Co naprawdę stało za rozstaniem Saula Alvareza (60-2-2, 39 KO) z Alem Haymonem i jego galami z cyklu PBC? Wygląda na to, że Canelo jednak migał się trochę od walki z Davidem Benavidezem (28-0, 24 KO).
Sprawę dokładnie zbadał ceniony dziennikarz Dan Rafael. Otóż okazuje się, że Haymon był skłonny zapłacić meksykańskiemu gwiazdorowi gwarantowane 35 milionów dolarów za majowe starcie z Jermallem Charlo (33-0, 22 KO), ale tylko pod warunkiem, że tym wrześniowym przeciwnikiem byłby Benavidez. Na takie rozwiązanie nie chciał zgodzić się Canelo. Mógłby zgodzić się na Charlo 4 maja i innego zawodnika na wrzesień niż Benavidez, ale wtedy za gwarantowana suma za Charlo byłaby dużo, dużo niższa.

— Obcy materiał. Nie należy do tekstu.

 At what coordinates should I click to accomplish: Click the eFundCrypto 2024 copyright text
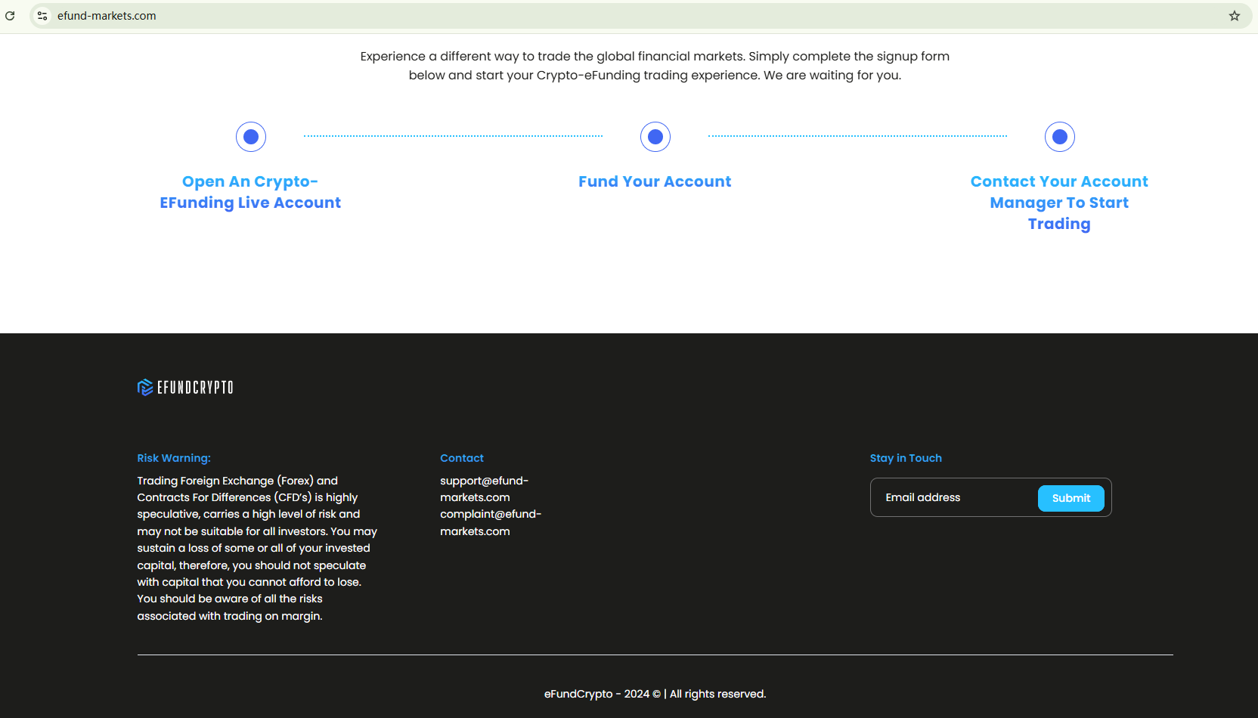pyautogui.click(x=655, y=694)
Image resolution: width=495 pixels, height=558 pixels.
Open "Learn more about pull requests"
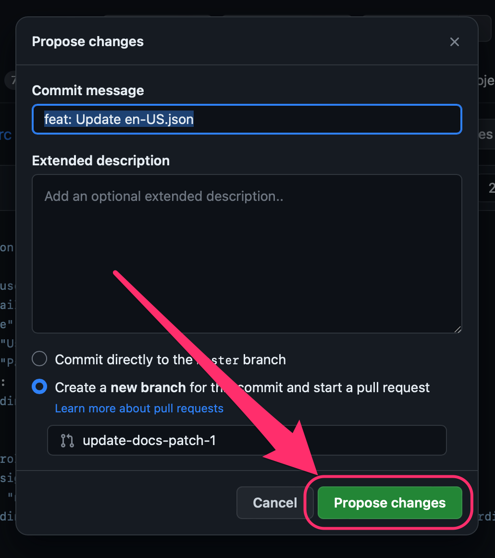(139, 408)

Dodajmy jednak, że kiedy podpisywano umowę na trzy walki, kontrakt Canelo z PBC początkowo przewidywał gwarantowane gaże dla różnych potencjalnych przeciwników, ale wówczas w tej grupie nie padało nazwisko Benavideza.
WIELKIE COHONES BENAVIDEZA - WALKA Z GWOZDYKIEM W PÓŁCIĘŻKIEJ >>>
Dwaj najbliżsi rywale Alvareza to prawdopodobnie Jaime Munguia (43-0, 34 KO) oraz Edgar Berlanga (22-0, 17 KO). Co prawda ESPN Mexico podaje, że majowym przeciwnikiem będzie Munguia, to sam Canelo chętnie odwróciłby tę kolejność i najpierw spotkał się z Berlangą. W tej sprawie porozumienia nie ma i negocjacje trwają, gdyż przedstawiciele platformy DAZN, z którą Canelo prawdopodobnie się zwiąże, wolą opcję maj - Munguia, wrzesień - Berlanga.